NOMA-GAP regulates the ERK5 MAP kinase pathway. (A and B) Ras/MAP kinase activity is required for NOMA-GAP induced neurite extension. PC12 cells were transiently transfected with control or wt NOMA-GAP expression constructs in the presence or absence of an expression construct for N17Ras and stimulated 24 h later with NGF in the presence or absence of 20 μM U0126. (A) Samples were fixed and stained 72 h later for the GFP transfection marker (green) and for polymerized actin (red). Bars, 20 μm. (B) Quantification of the proportion of GFP-expressing cells bearing long neuronal processes (>100 μm). (C) NOMA-GAP activates ERK-dependent Elk1 transcriptional activation of a firefly luciferase reporter gene in RK13 epithelial cells. Samples are normalized on renilla luciferase expression. The average of duplicate experiments is shown. (D–F) NOMA-GAP activates ERK5 MAP kinase in PC12 cells.

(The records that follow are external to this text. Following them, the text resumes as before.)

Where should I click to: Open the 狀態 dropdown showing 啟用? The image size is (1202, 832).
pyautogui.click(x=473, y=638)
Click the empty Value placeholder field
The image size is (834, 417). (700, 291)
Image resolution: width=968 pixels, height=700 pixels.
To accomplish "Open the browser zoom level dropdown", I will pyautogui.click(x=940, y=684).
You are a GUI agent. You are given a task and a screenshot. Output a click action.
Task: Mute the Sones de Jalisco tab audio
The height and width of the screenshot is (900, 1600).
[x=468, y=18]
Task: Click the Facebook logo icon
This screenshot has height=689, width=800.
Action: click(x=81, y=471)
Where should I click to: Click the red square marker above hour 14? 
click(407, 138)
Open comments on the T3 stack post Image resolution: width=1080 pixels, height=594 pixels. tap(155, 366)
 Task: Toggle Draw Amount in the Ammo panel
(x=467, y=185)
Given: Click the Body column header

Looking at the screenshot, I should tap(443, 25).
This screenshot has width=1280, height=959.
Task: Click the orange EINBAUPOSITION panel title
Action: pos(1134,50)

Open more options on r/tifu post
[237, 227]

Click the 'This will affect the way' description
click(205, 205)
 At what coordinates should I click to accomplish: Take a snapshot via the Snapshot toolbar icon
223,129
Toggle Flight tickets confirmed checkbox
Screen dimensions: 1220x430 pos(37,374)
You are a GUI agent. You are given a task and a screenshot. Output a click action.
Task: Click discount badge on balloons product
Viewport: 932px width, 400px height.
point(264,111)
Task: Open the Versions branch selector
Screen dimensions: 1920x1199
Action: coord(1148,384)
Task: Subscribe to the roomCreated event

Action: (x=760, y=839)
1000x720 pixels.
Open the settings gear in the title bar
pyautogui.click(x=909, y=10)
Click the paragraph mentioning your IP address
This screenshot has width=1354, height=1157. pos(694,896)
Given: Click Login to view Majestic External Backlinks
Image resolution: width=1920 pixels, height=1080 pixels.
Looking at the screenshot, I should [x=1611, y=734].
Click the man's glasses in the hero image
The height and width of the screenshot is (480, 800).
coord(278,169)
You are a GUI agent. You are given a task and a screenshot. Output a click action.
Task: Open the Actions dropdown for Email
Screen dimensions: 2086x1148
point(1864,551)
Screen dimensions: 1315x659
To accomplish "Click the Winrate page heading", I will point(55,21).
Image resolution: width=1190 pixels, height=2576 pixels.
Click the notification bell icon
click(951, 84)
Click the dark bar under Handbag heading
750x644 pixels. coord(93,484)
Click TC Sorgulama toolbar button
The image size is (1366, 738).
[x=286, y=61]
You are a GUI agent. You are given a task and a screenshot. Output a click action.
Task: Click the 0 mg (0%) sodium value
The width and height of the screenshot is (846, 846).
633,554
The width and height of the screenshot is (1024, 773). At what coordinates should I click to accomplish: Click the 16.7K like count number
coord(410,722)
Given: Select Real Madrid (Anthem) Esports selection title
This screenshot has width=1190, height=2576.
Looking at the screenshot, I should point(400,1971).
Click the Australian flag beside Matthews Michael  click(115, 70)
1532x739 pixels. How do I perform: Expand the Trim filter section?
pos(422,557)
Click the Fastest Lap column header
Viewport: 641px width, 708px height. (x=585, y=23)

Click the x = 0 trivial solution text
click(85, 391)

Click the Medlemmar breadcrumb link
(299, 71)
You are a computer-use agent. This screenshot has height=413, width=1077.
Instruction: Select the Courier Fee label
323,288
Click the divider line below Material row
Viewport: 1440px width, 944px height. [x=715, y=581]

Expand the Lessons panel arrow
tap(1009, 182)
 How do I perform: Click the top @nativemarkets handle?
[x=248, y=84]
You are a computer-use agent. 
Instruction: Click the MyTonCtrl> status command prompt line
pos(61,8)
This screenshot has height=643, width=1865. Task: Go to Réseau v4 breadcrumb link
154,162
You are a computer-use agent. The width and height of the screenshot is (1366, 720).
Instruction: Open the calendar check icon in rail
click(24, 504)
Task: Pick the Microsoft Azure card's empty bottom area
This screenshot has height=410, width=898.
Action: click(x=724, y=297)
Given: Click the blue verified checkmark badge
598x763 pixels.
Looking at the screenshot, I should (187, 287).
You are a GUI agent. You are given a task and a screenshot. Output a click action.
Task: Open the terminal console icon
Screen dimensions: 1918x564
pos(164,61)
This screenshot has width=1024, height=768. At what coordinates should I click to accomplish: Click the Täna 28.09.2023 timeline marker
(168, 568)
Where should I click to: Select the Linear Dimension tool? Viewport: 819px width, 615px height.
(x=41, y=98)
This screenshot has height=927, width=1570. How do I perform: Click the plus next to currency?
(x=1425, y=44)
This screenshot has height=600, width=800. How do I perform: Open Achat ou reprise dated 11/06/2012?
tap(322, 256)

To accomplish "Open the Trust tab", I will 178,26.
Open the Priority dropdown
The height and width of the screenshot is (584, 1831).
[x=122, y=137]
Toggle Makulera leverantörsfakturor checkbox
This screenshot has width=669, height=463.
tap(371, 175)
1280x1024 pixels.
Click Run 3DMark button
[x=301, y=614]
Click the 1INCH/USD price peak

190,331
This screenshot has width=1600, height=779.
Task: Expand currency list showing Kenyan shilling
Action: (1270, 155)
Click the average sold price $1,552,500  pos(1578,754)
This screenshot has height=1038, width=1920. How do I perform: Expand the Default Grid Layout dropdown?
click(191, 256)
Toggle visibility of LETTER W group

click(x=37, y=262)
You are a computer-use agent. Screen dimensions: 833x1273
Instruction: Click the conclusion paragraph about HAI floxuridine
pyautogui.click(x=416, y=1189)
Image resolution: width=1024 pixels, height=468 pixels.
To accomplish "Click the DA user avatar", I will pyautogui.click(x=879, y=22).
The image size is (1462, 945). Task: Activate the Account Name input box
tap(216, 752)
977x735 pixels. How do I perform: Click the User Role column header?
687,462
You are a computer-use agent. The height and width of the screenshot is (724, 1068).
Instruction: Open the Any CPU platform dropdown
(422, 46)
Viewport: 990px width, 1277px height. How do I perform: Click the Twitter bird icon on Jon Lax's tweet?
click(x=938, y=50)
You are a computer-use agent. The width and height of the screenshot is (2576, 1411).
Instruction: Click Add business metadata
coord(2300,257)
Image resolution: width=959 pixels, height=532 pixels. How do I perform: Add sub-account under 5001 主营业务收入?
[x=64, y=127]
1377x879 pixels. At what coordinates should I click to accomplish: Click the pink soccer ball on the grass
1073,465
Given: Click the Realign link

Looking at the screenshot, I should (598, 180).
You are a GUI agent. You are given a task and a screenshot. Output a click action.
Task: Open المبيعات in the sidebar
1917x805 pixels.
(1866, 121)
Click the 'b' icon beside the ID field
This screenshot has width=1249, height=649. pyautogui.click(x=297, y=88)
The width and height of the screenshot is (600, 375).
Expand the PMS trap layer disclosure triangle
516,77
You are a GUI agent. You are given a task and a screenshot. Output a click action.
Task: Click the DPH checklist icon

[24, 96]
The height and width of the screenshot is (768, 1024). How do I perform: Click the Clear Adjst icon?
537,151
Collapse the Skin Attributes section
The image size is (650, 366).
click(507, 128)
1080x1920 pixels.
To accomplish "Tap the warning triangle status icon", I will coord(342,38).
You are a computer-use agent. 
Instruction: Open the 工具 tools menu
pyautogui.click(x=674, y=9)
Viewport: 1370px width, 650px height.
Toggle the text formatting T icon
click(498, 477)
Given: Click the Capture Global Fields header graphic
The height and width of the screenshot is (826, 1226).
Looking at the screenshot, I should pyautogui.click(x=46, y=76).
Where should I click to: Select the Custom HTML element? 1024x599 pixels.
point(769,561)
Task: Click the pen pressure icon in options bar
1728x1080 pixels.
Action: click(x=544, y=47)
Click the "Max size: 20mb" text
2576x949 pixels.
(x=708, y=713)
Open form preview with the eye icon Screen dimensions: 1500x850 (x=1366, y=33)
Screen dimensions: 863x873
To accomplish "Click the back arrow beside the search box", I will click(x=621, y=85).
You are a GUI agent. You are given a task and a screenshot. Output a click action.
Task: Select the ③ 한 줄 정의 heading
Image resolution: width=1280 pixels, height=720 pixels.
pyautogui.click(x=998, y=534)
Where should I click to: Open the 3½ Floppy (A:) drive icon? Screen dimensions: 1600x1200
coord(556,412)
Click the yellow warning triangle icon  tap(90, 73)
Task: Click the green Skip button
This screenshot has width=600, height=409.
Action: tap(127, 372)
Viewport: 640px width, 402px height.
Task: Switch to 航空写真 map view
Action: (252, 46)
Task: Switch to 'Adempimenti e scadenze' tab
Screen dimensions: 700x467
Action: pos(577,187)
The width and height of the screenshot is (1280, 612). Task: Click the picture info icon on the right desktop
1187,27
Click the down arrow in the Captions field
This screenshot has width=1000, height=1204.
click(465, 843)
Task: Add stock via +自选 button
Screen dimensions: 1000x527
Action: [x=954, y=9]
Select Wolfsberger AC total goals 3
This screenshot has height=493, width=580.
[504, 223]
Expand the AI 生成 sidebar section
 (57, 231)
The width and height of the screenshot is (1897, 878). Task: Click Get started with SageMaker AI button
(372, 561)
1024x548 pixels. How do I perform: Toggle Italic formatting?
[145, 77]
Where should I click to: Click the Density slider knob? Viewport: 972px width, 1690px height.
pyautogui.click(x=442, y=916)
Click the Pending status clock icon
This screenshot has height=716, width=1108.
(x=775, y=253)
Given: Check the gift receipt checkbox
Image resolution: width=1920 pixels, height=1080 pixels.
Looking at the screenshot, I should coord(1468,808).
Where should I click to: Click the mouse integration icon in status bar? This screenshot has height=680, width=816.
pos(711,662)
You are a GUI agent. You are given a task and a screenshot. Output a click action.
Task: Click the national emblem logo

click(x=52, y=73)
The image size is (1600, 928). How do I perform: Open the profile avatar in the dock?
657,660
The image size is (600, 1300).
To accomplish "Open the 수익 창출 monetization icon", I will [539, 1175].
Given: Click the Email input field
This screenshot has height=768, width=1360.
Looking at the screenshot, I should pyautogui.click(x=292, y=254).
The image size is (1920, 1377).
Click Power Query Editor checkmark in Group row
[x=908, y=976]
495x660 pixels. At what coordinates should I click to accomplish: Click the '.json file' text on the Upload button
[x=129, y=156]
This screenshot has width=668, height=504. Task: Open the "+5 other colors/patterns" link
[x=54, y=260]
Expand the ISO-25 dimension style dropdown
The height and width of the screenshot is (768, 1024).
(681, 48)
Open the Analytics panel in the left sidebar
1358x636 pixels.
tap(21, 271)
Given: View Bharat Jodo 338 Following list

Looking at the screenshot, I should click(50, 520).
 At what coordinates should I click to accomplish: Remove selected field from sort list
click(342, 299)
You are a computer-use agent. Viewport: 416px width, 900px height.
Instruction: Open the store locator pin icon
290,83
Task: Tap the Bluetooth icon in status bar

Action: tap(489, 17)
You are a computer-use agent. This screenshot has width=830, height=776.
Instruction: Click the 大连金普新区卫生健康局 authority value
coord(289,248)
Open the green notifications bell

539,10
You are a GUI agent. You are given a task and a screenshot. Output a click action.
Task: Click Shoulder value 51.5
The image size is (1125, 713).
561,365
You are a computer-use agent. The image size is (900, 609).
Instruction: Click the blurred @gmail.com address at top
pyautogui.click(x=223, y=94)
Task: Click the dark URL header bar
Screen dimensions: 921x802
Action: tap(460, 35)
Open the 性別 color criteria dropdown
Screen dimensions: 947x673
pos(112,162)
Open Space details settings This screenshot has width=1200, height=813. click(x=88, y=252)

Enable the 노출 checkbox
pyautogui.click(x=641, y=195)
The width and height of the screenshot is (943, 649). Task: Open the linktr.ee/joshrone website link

PC12 cells were transiently transfected with the indicated Myc-tagged NOMA-GAP constructs or with control vector and stimulated with NGF for 24 h (D) or for the indicated times (E). Lysates were analyzed by Western blot as indicated. (F) Quantification of the levels of phospho-ERK5 normalized on the α-tubulin loading control for the experiment shown in E. (G) NOMA-GAP is required for the sustained activation of ERK5 downstream of NGF. PC12 cells were transfected with control (C) or rat NOMA-GAP (N) siRNA in the presence or absence of expression constructs for wt and Y1169A huNOMA-GAP and stimulated 24 h later with NGF for the indicated times. Lysates were immunoblotted as indicated. Vertical lines denote nonconsecutive lanes from the same gel and Western blot.

Figure 9.

NOMA-GAP negatively regulates Cdc42 and PAK downstream of NGF. (A and B) PC12 cells were transfected with control (C) or rat NOMA-GAP (N) siRNA in the absence (A) or presence (B) of expression constructs for wt and Y1169A huNOMA-GAP as described in Fig. 8 G. Lysates were immunoblotted as indicated. Vertical lines denote nonconsecutive lanes from the same gel and Western blot. (C) GST-PAK CRIB pull-downs were performed on lysates of PC12 cells transfected 24 h earlier with control or rat NOMA-GAP siRNA and stimulated with NGF. Pull-downs and lysates were immunoblotted as indicated. (D and E) PC12 cells were transiently transfected with dominant-active (V12) Cdc42, wt NOMA-GAP, and a GFP transfection marker as indicated and stimulated with NGF 24 h after transfection. (D) Samples were stained 72 h after transfection for polymerized actin (red) and GFP (green). Bar, 20 μm. (E) Quantification of the proportion of cells forming large lamellipodia (>30 μm diameter) in duplicate samples. (F–H) PC12 cells were transfected with control siRNA or NOMA-GAP siRNA in the presence of increasing levels of an expression construct for Myc-tagged dominant-negative (N17) Cdc42 and a GFP transfection marker. Cells were stimulated with NGF 4 h after transfection and were then either lysed 48 h after transfection and analyzed for expression of Myc-tagged N17 Cdc42 (F) or stained 72 h after transfection for polymerized actin (red) and GFP (green) (H). Bar, 20 μm. Asterisk marks a nonspecific band. (G) Quantification of the proportion of NGF-stimulated control or NOMA-GAP siRNA-transfected cells bearing neurites (>30 μm) in the presence of increasing levels of N17Cdc42 or N17Rac. The normalized average of two independent experiments is shown.